Aim of the exercise
Go through each line of the records below and count those with the word "click"; give only the total.

Data extract
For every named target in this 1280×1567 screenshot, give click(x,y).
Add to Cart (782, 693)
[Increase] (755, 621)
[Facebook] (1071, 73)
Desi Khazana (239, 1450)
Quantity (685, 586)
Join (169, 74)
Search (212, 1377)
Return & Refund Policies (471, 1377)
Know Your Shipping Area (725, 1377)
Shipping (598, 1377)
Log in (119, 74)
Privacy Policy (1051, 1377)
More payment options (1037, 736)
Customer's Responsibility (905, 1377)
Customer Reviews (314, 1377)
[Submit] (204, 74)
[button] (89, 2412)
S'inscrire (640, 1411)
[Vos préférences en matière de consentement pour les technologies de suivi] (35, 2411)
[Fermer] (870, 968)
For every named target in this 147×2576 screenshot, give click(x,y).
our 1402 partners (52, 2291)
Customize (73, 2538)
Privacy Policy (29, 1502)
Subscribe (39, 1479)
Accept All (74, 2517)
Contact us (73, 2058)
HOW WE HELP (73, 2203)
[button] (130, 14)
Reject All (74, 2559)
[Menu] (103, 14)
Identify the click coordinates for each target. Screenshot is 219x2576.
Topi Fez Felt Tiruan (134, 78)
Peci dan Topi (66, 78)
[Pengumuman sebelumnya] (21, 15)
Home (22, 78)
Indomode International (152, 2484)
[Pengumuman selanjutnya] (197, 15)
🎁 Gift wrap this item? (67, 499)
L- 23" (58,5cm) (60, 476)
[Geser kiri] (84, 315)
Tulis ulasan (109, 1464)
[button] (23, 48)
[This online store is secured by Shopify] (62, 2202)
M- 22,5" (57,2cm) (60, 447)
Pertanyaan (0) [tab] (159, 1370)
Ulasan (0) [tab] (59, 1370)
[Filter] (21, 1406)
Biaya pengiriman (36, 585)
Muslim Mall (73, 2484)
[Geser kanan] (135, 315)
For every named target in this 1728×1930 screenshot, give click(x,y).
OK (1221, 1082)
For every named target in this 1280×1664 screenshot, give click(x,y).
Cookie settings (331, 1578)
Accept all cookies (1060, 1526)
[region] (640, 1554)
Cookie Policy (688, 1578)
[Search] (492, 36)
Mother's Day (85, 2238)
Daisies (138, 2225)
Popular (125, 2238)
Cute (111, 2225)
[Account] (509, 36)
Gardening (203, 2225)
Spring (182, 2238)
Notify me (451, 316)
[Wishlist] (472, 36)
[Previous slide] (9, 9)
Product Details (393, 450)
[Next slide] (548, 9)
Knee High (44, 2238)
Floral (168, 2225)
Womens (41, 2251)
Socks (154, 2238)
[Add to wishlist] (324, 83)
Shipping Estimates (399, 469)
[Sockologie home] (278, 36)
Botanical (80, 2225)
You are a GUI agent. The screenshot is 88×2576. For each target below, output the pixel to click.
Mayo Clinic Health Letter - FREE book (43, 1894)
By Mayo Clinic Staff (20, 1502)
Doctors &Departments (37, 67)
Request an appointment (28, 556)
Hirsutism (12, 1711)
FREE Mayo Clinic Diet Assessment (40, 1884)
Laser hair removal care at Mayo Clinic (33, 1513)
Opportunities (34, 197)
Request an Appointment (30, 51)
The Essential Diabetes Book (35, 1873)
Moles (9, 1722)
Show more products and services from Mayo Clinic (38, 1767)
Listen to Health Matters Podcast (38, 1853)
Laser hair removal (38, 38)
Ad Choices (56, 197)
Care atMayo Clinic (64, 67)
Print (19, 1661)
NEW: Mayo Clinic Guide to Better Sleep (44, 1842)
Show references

Finished task
6